**WHAT IS ASKED**
(A) List the emitter spacings that the drip irrigation passage gives for tubing sold with emitters already installed.
(B) In the drip irrigation passage, by roughly what percentage does drip irrigation reduce water use?
(C) Using the drip irrigation passage, explain why a plugged old garden hose full of holes makes a poor drip system.

**EXCERPT PROVIDED**
The gardener who can do a thorough job of watering with hose in hand is rare indeed.

Assuming that the hose spews out about 3 gallons per minute in a circle about 4 feet in diameter, I roughly calculate that said gardener would have to stand immobile for more than two minutes before moving on to the next 4-foot-in-diameter circle of thirsty plants. Pretty boring, if you've got a whole vegetable or flower garden to water.

A sprinkler is one obvious solution.

Even better is "drip irrigation," a method of applying water to plants slowly and over an extended period of time. Drip irrigation has many benefits, not the least of which is cutting down water use by about 60 percent. 

A primitive drip irrigation system could be cobbled together by running water through an old garden hose that's riddled with holes along its length and has its end plugged. The problem is that less water would drip from the holes at the end than from the ones at the beginning, and higher ground would get less water than lower ground.

True drip

A drip irrigation system you purchase has water emitters engineered to offer a consistent, specified output over wide changes in elevation and pressure. They're also made to be resistant to clogging or root penetration. You can buy tubing with emitters installed, say, 6, 12 or 18 inches apart; such tubing is good for watering whole beds. Or you can buy solid plastic tubing and punch in emitters wherever you want.

**DATA SHOWN**
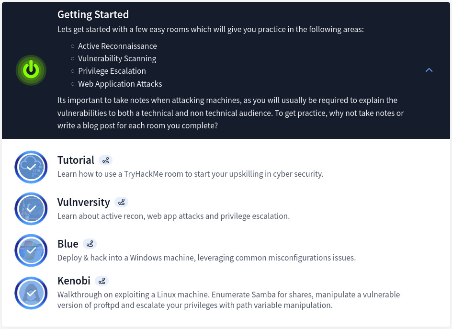
Task: Open the Vulnversity room
Action: click(x=83, y=202)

**ANSWERS TO THE PROBLEMS**
(A) 6 inches, 12 inches, and 18 inches.

(B) About 60 percent.

(C) Less water drips from the holes near the end of the hose than from those near the beginning. Higher ground also gets less water than lower ground.